_RECORDS TO PROCESS_:
▼
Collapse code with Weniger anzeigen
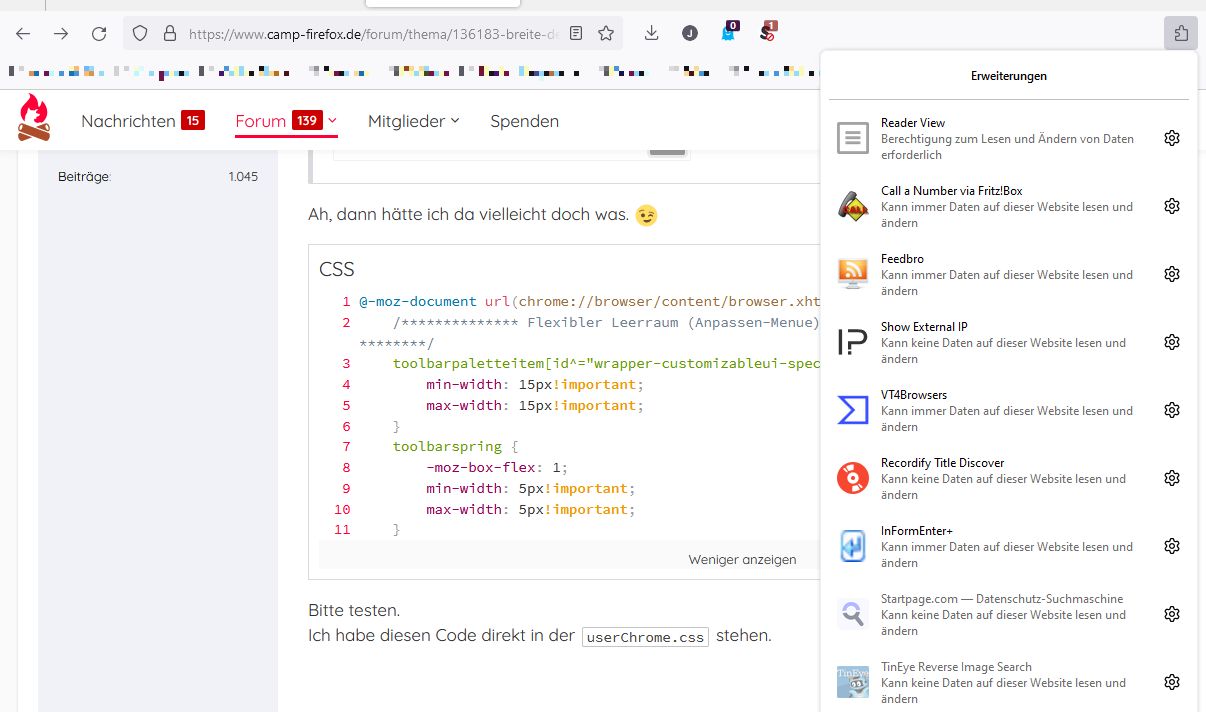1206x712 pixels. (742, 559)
▲
▼
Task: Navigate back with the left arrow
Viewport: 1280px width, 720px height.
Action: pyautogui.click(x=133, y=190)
▲
▼
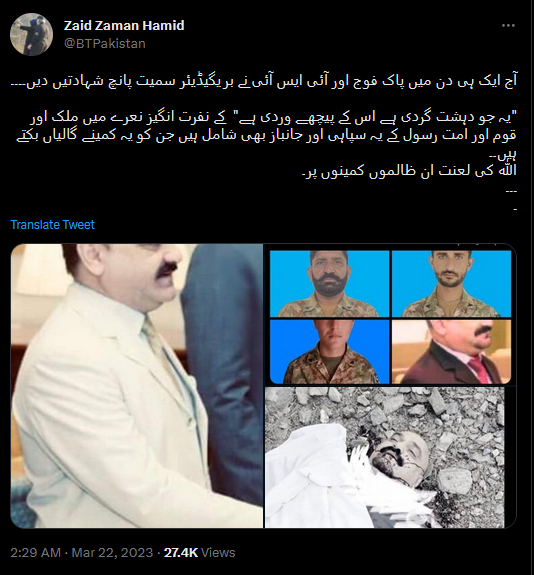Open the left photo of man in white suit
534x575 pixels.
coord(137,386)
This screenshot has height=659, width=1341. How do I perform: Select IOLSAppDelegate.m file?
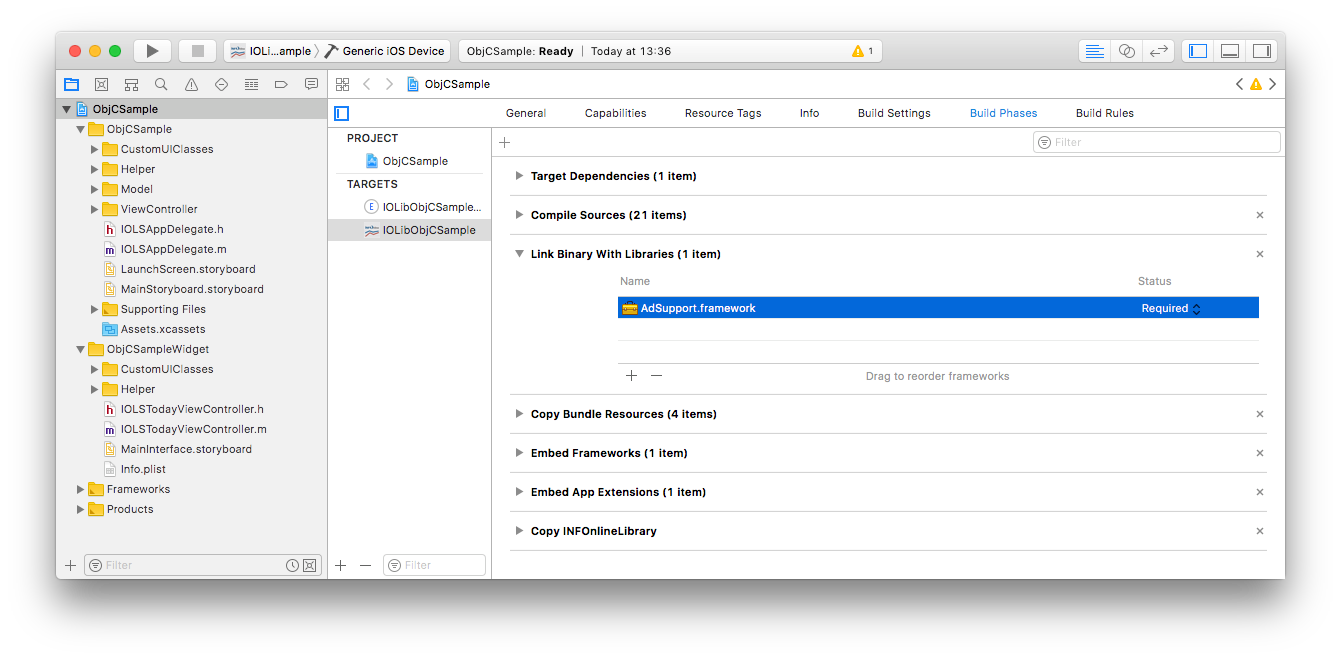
▲
_WRITTEN EXERCISE_: Pick out each line in the material above that contains the word "with", and copy those lines.

_COMPLETE OUTPUT_:
Collapse code with Weniger anzeigen
Task: Navigate back with the left arrow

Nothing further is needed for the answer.